[Collected data]
>>>
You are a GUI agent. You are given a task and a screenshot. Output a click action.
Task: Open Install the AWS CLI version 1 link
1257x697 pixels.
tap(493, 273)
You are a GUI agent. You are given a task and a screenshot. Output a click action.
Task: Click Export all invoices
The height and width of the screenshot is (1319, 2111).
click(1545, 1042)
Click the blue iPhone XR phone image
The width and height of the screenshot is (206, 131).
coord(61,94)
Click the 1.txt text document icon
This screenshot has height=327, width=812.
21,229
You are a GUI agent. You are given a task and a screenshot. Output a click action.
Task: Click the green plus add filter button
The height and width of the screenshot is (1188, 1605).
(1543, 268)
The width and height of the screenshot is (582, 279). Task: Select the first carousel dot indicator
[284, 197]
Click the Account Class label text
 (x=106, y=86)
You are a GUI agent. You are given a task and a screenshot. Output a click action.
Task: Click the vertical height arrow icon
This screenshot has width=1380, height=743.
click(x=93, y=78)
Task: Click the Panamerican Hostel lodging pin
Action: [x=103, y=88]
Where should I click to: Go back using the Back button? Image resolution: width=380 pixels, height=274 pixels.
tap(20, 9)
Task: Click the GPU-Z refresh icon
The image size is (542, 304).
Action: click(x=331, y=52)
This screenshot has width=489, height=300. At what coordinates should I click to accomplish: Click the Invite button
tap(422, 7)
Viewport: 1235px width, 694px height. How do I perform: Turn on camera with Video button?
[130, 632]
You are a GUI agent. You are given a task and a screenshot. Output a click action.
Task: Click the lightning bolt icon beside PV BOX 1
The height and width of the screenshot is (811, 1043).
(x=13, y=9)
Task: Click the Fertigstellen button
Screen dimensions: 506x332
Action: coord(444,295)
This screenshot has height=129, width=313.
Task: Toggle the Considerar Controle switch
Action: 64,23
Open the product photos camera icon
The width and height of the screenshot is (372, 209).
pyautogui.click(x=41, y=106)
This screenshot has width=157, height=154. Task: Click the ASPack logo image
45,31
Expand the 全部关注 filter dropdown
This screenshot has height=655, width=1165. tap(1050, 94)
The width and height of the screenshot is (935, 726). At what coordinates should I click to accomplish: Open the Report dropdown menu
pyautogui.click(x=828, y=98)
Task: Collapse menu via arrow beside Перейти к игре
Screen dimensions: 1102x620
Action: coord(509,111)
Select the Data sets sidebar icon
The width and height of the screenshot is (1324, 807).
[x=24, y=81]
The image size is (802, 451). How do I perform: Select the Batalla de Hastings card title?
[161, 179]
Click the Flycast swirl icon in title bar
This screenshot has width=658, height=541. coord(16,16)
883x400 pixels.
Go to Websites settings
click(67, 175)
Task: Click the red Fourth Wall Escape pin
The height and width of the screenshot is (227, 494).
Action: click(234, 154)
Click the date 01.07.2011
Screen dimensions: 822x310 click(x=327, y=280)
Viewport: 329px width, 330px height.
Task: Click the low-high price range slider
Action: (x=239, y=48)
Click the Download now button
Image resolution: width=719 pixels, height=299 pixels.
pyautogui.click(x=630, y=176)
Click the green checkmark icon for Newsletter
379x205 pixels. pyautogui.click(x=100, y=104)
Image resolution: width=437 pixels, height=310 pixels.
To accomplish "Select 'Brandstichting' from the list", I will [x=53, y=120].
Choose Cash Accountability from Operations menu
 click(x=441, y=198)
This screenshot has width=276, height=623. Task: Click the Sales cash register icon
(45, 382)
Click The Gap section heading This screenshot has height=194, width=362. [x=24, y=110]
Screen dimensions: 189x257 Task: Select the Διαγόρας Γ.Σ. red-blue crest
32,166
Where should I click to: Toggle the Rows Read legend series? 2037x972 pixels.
<<<
Directions — Put all of the records above into a numbered list, leaving out any blank lines.

Result of the task —
1. You are a GUI agent. You are given a task and a screenshot. Output a click action.
2. Task: Open Install the AWS CLI version 1 link
3. 1257x697 pixels.
4. tap(493, 273)
5. You are a GUI agent. You are given a task and a screenshot. Output a click action.
6. Task: Click Export all invoices
7. The height and width of the screenshot is (1319, 2111).
8. click(1545, 1042)
9. Click the blue iPhone XR phone image
10. The width and height of the screenshot is (206, 131).
11. coord(61,94)
12. Click the 1.txt text document icon
13. This screenshot has height=327, width=812.
14. 21,229
15. You are a GUI agent. You are given a task and a screenshot. Output a click action.
16. Task: Click the green plus add filter button
17. The height and width of the screenshot is (1188, 1605).
18. (1543, 268)
19. The width and height of the screenshot is (582, 279). Task: Select the first carousel dot indicator
20. [284, 197]
21. Click the Account Class label text
22.  (x=106, y=86)
23. You are a GUI agent. You are given a task and a screenshot. Output a click action.
24. Task: Click the vertical height arrow icon
25. This screenshot has width=1380, height=743.
26. click(x=93, y=78)
27. Task: Click the Panamerican Hostel lodging pin
28. Action: [x=103, y=88]
29. Where should I click to: Go back using the Back button? Image resolution: width=380 pixels, height=274 pixels.
30. tap(20, 9)
31. Task: Click the GPU-Z refresh icon
32. The image size is (542, 304).
33. Action: click(x=331, y=52)
34. This screenshot has width=489, height=300. At what coordinates should I click to accomplish: Click the Invite button
35. tap(422, 7)
36. Viewport: 1235px width, 694px height. How do I perform: Turn on camera with Video button?
37. [130, 632]
38. You are a GUI agent. You are given a task and a screenshot. Output a click action.
39. Task: Click the lightning bolt icon beside PV BOX 1
40. The height and width of the screenshot is (811, 1043).
41. (x=13, y=9)
42. Task: Click the Fertigstellen button
43. Screen dimensions: 506x332
44. Action: coord(444,295)
45. This screenshot has height=129, width=313.
46. Task: Toggle the Considerar Controle switch
47. Action: 64,23
48. Open the product photos camera icon
49. The width and height of the screenshot is (372, 209).
50. pyautogui.click(x=41, y=106)
51. This screenshot has width=157, height=154. Task: Click the ASPack logo image
52. 45,31
53. Expand the 全部关注 filter dropdown
54. This screenshot has height=655, width=1165. tap(1050, 94)
55. The width and height of the screenshot is (935, 726). At what coordinates should I click to accomplish: Open the Report dropdown menu
56. pyautogui.click(x=828, y=98)
57. Task: Collapse menu via arrow beside Перейти к игре
58. Screen dimensions: 1102x620
59. Action: coord(509,111)
60. Select the Data sets sidebar icon
61. The width and height of the screenshot is (1324, 807).
62. [x=24, y=81]
63. The image size is (802, 451). How do I perform: Select the Batalla de Hastings card title?
64. [161, 179]
65. Click the Flycast swirl icon in title bar
66. This screenshot has width=658, height=541. coord(16,16)
67. 883x400 pixels.
68. Go to Websites settings
69. click(67, 175)
70. Task: Click the red Fourth Wall Escape pin
71. The height and width of the screenshot is (227, 494).
72. Action: click(234, 154)
73. Click the date 01.07.2011
74. Screen dimensions: 822x310 click(x=327, y=280)
75. Viewport: 329px width, 330px height.
76. Task: Click the low-high price range slider
77. Action: (x=239, y=48)
78. Click the Download now button
79. Image resolution: width=719 pixels, height=299 pixels.
80. pyautogui.click(x=630, y=176)
81. Click the green checkmark icon for Newsletter
82. 379x205 pixels. pyautogui.click(x=100, y=104)
83. Image resolution: width=437 pixels, height=310 pixels.
84. To accomplish "Select 'Brandstichting' from the list", I will [x=53, y=120].
85. Choose Cash Accountability from Operations menu
86.  click(x=441, y=198)
87. This screenshot has width=276, height=623. Task: Click the Sales cash register icon
88. (45, 382)
89. Click The Gap section heading This screenshot has height=194, width=362. [x=24, y=110]
90. Screen dimensions: 189x257 Task: Select the Διαγόρας Γ.Σ. red-blue crest
91. 32,166
92. Where should I click to: Toggle the Rows Read legend series? 2037x972 pixels.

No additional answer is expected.